For fans, it’s been a long year without new episodes of TGBBS to warm hearts and grace television screens. But at last, the wait is over! Netflix has come to the rescue (once again) and has brought the latest season, with new episodes premiering every Friday — the perfect time to close off a week of work.

In the unique heartfelt way that only TGBBS can pull off, the first two episodes of this new season create a spectacle of cakes and cookies, or biscuits, as the British would say. Unfortunately, part of that spectacle included some epic fails, because, as viewers and constants alike hear time after time, it is a lot harder to bake inside a tent than in a kitchen.

From overbaked cakes to terribly flavored cookies and messy decorations, some of the bakers have struggled to keep up with the high standards of Prue and Paul (the show’s alliterative judging team, made up of Prue Leith and Hollywood).

Still, in the midst of chaos, the show gives us a reminder of what makes it so lovable. When a few bakers struggle to complete their recipes, those who have don’t hesitate to fall in line to help fellow competitors. Everyone seems to have the mindset that good results for everybody is much better than letting others fail while some thrive. And with one baker already sent home after cake week, mutual support only intensifies when it comes to the biscuits.

Two weeks in, standouts are already emerging for the title. There’s Henry Bird, with his attention to detail and intricate work; Michelle Evans-Fecci, with seemingly-natural talent for perfection; Alice Fevronia, with her knack for adorably-delicious bakes, like her coconut-lime, lamb-shaped biscuits; and Rosie Brandreth-Poynter, who is celebrated for the flavors in her baked goods.

Even for those whose baked goods do not stand out with the judges, the show is able to develop their on-screen characters, giving windows into the people behind the biscuits and cakes.

Helena Garcia, who is in love with Halloween, can definitely be expected to bring in a creepy element to all of her creations. Alice Fevronia appears to have stepped right out of a Disney movie, with birds chirping with joy at her every word. Jamie Finn is perpetually working in a mess, and his decorations show it, but he never fails to bring the enthusiasm that only a 20-year-old can have. David Atherton, true to his profession as an international health adviser, brings healthy ingredients to his recipes. Amelia Le Bruin’s pink hair and background in the fashion industry easily illustrate her inclination towards creativity.
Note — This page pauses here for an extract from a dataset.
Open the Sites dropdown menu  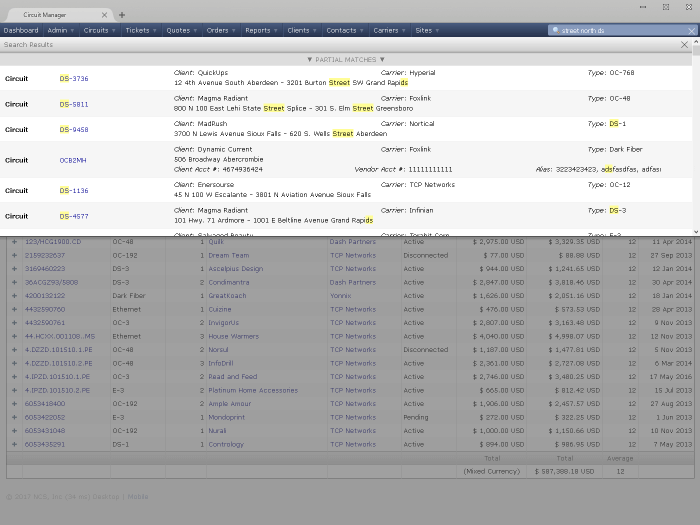tap(427, 30)
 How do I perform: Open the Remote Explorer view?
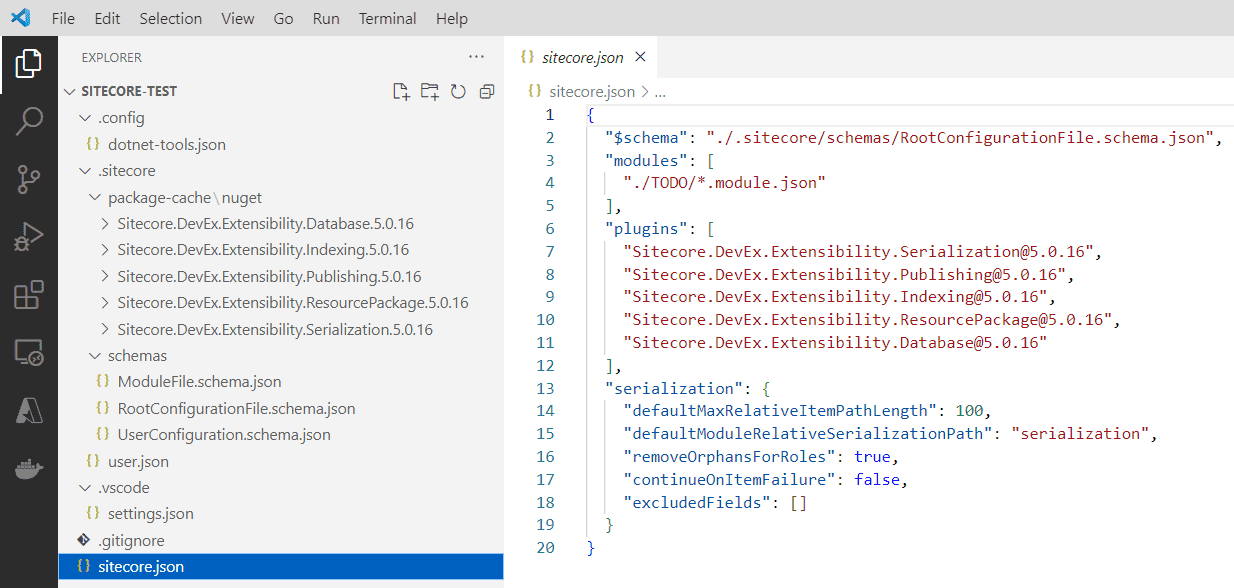(29, 353)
Of course, out of everyone in the tent, it is the hosts, Noel Fielding and Sandi Toksvig, who steal the show with their absurd sense of humor. What would this show be without the semi-awkward hosts to relieve the bakers’ pressure?

It is the personalities of the hosts, judges and bakers combined, though, that really make “The Great British Baking Show” as — to take Hollywood’s word — “superb” as it is.